# Instructions for the task:
Among the entries below, extract exactly the lines that run from the one with "Other Databases (85, 2188)" through the one with "Justia (355, 2478)", both ends included.
===== Input material =====
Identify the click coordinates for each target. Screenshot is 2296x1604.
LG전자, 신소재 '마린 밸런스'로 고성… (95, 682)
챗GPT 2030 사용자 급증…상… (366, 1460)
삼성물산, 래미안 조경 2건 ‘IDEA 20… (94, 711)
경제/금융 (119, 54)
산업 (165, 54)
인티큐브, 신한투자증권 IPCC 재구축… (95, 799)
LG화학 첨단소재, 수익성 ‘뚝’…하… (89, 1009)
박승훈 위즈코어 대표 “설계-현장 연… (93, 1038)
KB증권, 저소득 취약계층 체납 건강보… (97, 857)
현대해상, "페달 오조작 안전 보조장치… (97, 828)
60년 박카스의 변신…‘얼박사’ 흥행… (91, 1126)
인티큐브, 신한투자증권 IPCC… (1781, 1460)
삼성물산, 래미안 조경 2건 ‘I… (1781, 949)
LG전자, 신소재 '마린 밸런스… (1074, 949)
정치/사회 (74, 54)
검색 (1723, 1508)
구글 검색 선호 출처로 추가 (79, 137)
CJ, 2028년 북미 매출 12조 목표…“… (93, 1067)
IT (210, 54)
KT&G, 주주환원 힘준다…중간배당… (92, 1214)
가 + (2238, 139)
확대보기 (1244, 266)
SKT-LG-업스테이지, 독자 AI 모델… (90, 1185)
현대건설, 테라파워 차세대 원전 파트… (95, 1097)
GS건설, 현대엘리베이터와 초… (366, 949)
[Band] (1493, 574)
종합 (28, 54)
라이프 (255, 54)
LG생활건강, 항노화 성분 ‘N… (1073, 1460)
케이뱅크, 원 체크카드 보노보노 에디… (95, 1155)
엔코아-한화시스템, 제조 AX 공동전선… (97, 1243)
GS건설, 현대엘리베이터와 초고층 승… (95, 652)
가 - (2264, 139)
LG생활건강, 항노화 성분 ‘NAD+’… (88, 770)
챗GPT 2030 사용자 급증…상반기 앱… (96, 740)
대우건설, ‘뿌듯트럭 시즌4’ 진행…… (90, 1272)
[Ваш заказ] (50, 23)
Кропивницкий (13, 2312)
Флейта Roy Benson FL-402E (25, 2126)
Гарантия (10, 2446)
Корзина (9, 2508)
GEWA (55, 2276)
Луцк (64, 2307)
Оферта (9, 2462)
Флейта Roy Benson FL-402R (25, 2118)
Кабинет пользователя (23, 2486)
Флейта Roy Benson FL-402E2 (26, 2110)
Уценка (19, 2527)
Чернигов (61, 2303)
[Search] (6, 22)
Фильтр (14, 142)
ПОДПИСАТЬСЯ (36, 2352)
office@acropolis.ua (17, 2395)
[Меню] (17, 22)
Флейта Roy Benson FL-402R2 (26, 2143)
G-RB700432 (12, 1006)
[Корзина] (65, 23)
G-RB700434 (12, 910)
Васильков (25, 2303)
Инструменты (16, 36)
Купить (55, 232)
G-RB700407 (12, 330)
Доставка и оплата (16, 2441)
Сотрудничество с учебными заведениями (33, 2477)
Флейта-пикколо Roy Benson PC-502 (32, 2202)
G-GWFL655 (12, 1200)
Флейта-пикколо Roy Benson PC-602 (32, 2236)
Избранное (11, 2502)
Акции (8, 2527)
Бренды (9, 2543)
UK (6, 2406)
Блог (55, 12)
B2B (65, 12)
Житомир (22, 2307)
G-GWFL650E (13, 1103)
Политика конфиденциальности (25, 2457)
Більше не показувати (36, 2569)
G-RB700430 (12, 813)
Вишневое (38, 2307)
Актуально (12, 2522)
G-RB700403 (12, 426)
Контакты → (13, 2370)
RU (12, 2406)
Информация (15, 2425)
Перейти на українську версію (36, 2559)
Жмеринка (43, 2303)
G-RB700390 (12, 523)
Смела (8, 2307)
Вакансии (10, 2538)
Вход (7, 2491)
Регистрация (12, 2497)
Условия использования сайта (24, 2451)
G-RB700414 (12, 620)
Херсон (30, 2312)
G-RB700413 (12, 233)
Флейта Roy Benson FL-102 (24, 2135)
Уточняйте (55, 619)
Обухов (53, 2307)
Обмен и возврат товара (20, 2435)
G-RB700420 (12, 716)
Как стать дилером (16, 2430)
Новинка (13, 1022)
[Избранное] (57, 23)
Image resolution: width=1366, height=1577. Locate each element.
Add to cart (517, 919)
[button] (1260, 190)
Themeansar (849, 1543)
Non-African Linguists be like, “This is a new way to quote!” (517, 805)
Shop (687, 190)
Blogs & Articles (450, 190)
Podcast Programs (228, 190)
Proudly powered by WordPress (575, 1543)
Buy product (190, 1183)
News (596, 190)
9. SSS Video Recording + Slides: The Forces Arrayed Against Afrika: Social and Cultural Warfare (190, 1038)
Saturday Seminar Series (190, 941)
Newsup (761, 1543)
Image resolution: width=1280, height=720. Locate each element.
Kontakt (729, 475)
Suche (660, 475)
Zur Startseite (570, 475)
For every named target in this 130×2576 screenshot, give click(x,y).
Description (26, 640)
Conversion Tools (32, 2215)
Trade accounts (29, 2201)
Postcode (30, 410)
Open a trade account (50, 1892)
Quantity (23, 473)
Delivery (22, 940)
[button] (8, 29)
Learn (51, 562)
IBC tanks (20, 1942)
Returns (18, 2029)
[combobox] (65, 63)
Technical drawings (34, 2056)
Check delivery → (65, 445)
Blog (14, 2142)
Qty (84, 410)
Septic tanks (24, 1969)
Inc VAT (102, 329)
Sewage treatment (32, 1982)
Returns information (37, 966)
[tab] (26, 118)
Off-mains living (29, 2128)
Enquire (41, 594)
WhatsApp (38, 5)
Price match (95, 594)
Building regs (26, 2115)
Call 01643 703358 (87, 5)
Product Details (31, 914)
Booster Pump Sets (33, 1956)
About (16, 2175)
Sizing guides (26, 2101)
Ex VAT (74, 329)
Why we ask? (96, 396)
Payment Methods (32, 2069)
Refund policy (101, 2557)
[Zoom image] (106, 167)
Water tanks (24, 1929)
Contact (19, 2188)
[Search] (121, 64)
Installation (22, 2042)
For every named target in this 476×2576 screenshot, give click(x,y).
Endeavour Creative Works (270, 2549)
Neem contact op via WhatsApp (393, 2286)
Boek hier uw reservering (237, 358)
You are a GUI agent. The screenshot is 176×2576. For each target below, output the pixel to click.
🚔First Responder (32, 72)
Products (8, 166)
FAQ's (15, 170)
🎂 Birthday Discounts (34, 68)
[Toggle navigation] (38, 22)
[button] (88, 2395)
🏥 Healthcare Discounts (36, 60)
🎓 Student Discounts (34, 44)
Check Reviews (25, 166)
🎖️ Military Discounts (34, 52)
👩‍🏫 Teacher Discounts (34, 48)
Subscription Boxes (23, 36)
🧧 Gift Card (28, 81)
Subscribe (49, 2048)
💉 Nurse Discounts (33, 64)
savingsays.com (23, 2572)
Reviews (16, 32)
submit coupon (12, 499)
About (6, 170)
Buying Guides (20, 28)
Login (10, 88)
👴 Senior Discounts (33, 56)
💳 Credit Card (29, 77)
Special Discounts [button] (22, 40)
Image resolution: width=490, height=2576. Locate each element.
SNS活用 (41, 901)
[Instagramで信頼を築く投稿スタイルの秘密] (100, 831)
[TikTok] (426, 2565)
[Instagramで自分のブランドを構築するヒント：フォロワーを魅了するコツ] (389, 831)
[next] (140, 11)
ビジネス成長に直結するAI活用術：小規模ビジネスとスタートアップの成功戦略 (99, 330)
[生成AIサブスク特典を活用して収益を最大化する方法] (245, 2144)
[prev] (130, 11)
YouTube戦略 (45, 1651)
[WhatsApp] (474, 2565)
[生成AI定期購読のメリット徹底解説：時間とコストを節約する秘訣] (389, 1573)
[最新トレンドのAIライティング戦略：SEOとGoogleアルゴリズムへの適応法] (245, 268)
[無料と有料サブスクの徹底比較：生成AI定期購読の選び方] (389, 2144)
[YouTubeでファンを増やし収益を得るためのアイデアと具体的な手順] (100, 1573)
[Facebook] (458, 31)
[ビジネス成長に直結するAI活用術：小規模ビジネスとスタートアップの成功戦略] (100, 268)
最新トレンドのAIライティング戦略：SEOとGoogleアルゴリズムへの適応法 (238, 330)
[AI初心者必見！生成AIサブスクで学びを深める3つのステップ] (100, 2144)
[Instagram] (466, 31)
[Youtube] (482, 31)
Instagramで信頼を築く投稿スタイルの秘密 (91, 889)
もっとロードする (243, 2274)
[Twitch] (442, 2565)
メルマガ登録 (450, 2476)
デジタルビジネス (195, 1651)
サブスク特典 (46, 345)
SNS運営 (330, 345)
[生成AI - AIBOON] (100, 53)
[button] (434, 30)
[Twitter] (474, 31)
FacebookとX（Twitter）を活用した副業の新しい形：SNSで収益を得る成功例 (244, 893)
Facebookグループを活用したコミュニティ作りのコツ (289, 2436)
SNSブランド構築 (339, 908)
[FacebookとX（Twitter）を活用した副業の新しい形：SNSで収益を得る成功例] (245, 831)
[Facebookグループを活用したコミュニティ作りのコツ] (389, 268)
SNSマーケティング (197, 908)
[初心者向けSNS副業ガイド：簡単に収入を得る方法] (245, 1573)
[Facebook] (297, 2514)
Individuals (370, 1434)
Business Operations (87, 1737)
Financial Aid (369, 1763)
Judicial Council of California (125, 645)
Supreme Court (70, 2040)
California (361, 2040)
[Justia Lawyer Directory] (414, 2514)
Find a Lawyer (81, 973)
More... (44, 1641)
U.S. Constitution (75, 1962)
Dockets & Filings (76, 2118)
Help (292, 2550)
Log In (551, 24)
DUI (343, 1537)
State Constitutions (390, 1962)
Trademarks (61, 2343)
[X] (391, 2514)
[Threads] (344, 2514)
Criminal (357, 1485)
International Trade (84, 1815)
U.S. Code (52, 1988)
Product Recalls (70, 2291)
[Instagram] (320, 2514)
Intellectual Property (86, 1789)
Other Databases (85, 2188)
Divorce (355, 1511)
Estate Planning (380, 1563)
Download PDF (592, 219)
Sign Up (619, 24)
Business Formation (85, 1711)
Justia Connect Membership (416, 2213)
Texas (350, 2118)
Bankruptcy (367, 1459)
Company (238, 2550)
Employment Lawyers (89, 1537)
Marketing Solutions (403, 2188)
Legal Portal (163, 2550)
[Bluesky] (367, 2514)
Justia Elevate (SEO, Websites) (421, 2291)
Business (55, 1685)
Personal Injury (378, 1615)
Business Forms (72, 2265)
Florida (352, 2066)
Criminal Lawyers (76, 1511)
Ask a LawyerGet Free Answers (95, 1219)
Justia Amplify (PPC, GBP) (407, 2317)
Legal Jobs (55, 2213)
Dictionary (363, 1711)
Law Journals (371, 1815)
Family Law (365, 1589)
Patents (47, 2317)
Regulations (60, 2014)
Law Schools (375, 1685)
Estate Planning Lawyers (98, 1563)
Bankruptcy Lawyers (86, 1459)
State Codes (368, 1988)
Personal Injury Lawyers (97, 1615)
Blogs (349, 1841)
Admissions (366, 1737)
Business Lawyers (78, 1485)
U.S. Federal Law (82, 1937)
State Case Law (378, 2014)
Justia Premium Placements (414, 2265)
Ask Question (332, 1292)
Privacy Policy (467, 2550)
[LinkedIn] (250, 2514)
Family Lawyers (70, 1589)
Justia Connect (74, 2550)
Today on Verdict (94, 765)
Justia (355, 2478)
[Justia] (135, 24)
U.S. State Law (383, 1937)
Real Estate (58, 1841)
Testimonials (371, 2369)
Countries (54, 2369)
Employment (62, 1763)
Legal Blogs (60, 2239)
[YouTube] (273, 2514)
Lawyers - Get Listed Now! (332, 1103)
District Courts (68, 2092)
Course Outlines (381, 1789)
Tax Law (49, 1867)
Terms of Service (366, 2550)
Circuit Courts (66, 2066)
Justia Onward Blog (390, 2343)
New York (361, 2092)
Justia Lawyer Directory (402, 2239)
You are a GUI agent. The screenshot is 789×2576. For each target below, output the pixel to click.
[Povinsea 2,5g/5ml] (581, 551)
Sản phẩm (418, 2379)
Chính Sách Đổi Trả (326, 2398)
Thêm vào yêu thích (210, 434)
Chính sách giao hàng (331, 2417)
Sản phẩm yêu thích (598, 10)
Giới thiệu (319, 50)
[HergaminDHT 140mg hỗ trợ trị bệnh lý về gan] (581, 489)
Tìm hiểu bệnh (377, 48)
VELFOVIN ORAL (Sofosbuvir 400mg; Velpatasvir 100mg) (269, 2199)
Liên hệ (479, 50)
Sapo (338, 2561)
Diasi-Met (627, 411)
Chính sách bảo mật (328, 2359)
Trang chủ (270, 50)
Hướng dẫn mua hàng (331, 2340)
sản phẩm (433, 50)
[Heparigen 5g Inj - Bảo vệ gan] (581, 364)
=====
# Expected answer:
Other Databases (85, 2188)
Divorce (355, 1511)
Estate Planning (380, 1563)
Download PDF (592, 219)
Sign Up (619, 24)
Business Formation (85, 1711)
Justia Connect Membership (416, 2213)
Texas (350, 2118)
Bankruptcy (367, 1459)
Company (238, 2550)
Employment Lawyers (89, 1537)
Marketing Solutions (403, 2188)
Legal Portal (163, 2550)
[Bluesky] (367, 2514)
Justia Elevate (SEO, Websites) (421, 2291)
Business (55, 1685)
Personal Injury (378, 1615)
Business Forms (72, 2265)
Florida (352, 2066)
Criminal Lawyers (76, 1511)
Ask a LawyerGet Free Answers (95, 1219)
Justia Amplify (PPC, GBP) (407, 2317)
Legal Jobs (55, 2213)
Dictionary (363, 1711)
Law Journals (371, 1815)
Family Law (365, 1589)
Patents (47, 2317)
Regulations (60, 2014)
Law Schools (375, 1685)
Estate Planning Lawyers (98, 1563)
Bankruptcy Lawyers (86, 1459)
State Codes (368, 1988)
Personal Injury Lawyers (97, 1615)
Blogs (349, 1841)
Admissions (366, 1737)
Business Lawyers (78, 1485)
U.S. Federal Law (82, 1937)
State Case Law (378, 2014)
Justia Premium Placements (414, 2265)
Ask Question (332, 1292)
Privacy Policy (467, 2550)
[LinkedIn] (250, 2514)
Family Lawyers (70, 1589)
Justia Connect (74, 2550)
Today on Verdict (94, 765)
Justia (355, 2478)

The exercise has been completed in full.